Post-race over a cup of tea and then a beer, there is always a lot of banter about what the handicapper was thinking. Does he not know you haven’t run anywhere near your estimated time for years? Doesn’t he know about your current niggle? And what is his problem with predicting the future? The consensus, excluding the winner, of course, is that the handicapper got it wrong. Fortunately, our current handicapper, James Turner, is as thick-skinned as his predecessors, and he, in fact, thrives on this feedback. After all, he always has the next handicap to have the last laugh.

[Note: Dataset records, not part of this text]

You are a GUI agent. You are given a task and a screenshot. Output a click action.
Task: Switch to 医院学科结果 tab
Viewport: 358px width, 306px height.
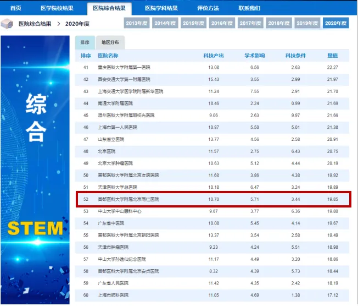[161, 8]
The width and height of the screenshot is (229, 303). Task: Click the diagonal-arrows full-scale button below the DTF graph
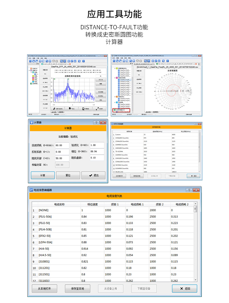coord(100,109)
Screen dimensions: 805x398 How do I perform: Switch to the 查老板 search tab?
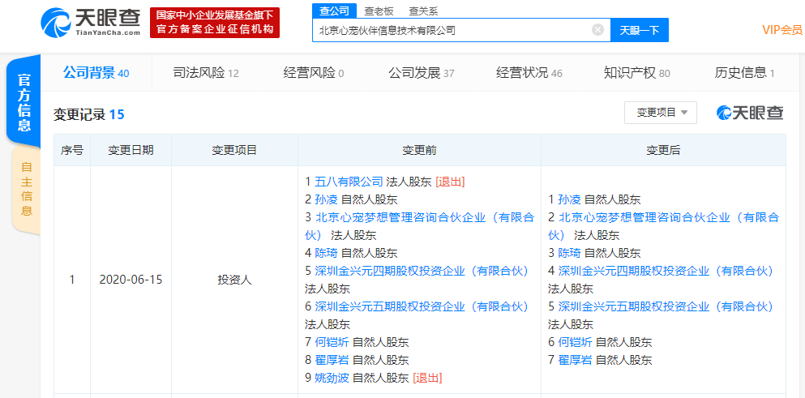point(378,11)
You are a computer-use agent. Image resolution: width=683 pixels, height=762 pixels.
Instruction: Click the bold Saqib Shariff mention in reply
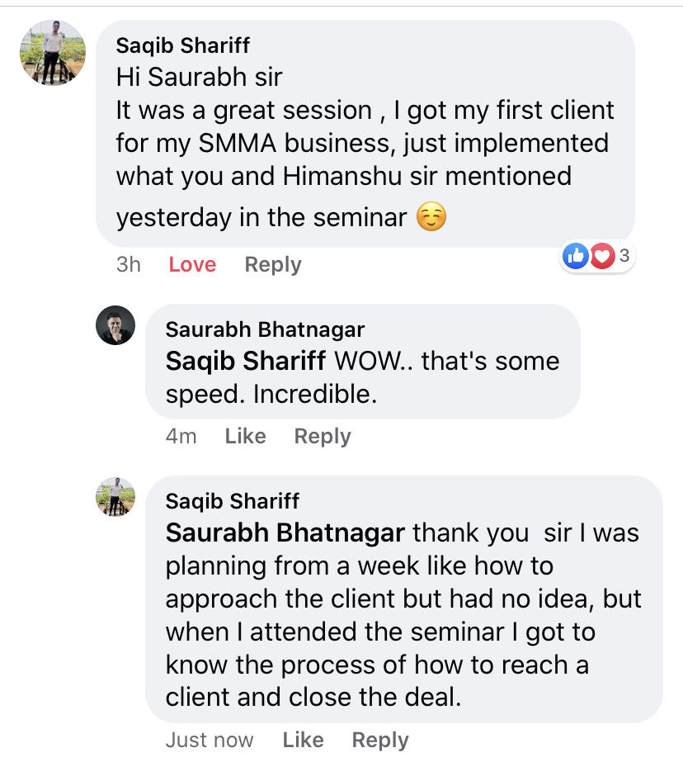pos(247,361)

The club races are also a great opportunity to replace a tempo session and practice your race craft. They are spaced out over the year and are a great way to test your fitness, or try different tactics prior to a major event. In a low-key event like these, you can answer your internal question: Does going out hard and trying to hold on works for me, or do I get a better result slowly building up my speed, or am I better at surging during a race? You can also gauge your fitness against others and develop markers on how well you are performing in the bigger races. Some dress rehearsing in these events will lead to better race results in the bigger events.
My favourite handicap event is the Baudinet Cup from the Titahi Bay Surf Club, with a challenging course mixing road, tracks and sand. Several seasons ago, it also provided one of the most memorable and unusual events that I have experience in over 45 years of racing. The race was unfolding as it normally would, until about halfway around the course when we were all stopped by the long arm of the law who with their dogs were searching for a couple of burglars. Our offers to help run down the perpetrator or escort the very nervous young man they had captured back to the station were not accepted by the police. So we had no option but to turn back and return to the clubhouse, where more than one competitor felt that they had been robbed of the trophy that day. We eventually ran the race a few weeks later.
It would be great to see more members participating in these events, and the Management Committee is always open to suggestions as to any changes that will make them a more attractive Saturday option for our members.